BillieJoeArmstrongNorahJonesForeverlyPerhaps the reason that this collaboration succeeds is due to the content being of a genre that neither artist is totally associated with, or indeed the fact that the songs that they are performing are not their own. Once you realise that Armstrong and Jones are, in fact, singing a collection of songs by poignant American country rock’n’rollers The Everly Brothers, the pun in ForEVERLY becomes more than apparent, for the album is a reinterpretation of The Everly Brother’s classic 1958 album Songs Our Daddy Taught Us. This far removed nature of the collaboration works in its favour; gone is Armstrong’s brash, provocative performance, whilst Jones’ voice lends itself well to the delivery of other people’s tales. If you were to hear the album without being made aware of the identities of the singers, it is unlikely that you would be able to guess, for together Armstrong and Jones create a delectable team.

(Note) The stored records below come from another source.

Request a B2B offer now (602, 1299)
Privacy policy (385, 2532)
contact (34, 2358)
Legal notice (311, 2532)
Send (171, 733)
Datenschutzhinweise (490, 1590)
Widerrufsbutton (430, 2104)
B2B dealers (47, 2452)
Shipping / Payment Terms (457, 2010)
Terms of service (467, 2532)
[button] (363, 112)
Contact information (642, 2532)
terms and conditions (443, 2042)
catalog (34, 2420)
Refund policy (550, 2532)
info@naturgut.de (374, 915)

Upon first listen, it is almost startling how well the voices of Armstrong and Jones unexpectedly harmonise. Album opener Roving Gambler has the pair matching word for word, emphasising the contrast between Armstrong’s moderately gruff whine against Jones’ more dulcet tones, whilst the solemn Lightning Express shows a softer side to the partnership. Silver Haired Daddy Of Mine is, of course, a standout track, the plodding bassline adding to what can only be described as a resolutely all-American body of work, whilst the solitary lamentations of Armstrong in the verses of Barbara Allen prove not to sound too out of place in the realms of country. Likewise, Jones’ voice is intoxicating in her solitary performance in I’m Here To Get My Baby Out Of Jail – however, none tugs at the heartstrings more than Rockin’ Alone (In An Old Rockin’ Chair), a tale of a lonely old woman which is a testament to country music.

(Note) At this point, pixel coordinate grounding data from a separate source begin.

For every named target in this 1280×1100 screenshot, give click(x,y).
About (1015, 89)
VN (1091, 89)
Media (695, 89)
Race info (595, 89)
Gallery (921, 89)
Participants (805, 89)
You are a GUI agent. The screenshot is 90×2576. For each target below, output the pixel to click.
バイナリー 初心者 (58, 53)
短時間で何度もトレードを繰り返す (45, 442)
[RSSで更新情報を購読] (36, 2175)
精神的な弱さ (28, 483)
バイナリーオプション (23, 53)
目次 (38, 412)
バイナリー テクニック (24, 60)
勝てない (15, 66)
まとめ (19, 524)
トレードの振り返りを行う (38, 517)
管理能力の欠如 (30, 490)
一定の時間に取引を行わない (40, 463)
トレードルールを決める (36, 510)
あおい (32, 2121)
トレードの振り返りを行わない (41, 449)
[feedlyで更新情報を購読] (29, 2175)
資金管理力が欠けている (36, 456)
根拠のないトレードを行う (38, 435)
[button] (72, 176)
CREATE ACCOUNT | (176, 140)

Whilst Foreverly is no doubt lovingly crafted, after a while, the tempos of the songs begin to intertwine and blend in a manner that – unfortunately – results in many of them feeling a little forgettable. These are old songs that carry an essence of nostalgia and the weight of reminiscence, and whilst this is all very well and good, it is unlikely it will translate well to a contemporary audience unless they were already searching for such material. However, this is almost inconsequential as commercial performance was hardly the intention here, with Armstrong previously implying that this was a project concocted for pleasure and personal satisfaction, and whilst it may wander in places, no one can doubt that Foreverly carries an affable charm that makes it worth investigating.